Description of the task
Scan the records for "agent" and copy each line that contains it.

(Collected data entries)
:::::
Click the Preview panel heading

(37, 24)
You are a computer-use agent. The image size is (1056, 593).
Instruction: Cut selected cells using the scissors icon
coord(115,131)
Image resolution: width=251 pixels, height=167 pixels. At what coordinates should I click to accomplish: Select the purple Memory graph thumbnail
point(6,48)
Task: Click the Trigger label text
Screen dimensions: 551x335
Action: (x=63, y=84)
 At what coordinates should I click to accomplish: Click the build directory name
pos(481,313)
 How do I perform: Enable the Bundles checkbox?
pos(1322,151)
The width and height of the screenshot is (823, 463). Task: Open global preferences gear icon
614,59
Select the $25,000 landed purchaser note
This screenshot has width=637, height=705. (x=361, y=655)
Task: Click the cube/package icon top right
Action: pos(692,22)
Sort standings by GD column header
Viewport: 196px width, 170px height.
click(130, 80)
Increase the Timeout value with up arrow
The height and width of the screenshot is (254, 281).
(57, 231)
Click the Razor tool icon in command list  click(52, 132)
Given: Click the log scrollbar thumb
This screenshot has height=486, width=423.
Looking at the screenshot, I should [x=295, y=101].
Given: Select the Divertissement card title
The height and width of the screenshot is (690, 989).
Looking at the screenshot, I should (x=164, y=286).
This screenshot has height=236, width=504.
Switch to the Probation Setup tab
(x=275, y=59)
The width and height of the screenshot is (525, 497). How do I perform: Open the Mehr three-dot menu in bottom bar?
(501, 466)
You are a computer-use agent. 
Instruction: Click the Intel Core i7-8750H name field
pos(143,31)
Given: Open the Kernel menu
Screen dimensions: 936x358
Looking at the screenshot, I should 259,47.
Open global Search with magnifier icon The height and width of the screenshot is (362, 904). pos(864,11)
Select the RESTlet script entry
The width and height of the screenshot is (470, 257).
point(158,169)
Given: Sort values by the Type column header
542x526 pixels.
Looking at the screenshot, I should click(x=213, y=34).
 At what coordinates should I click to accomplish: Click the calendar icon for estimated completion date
:::::
Solution for this exercise
You are a computer-use agent. The image size is (1056, 593).
You are a computer-use agent. 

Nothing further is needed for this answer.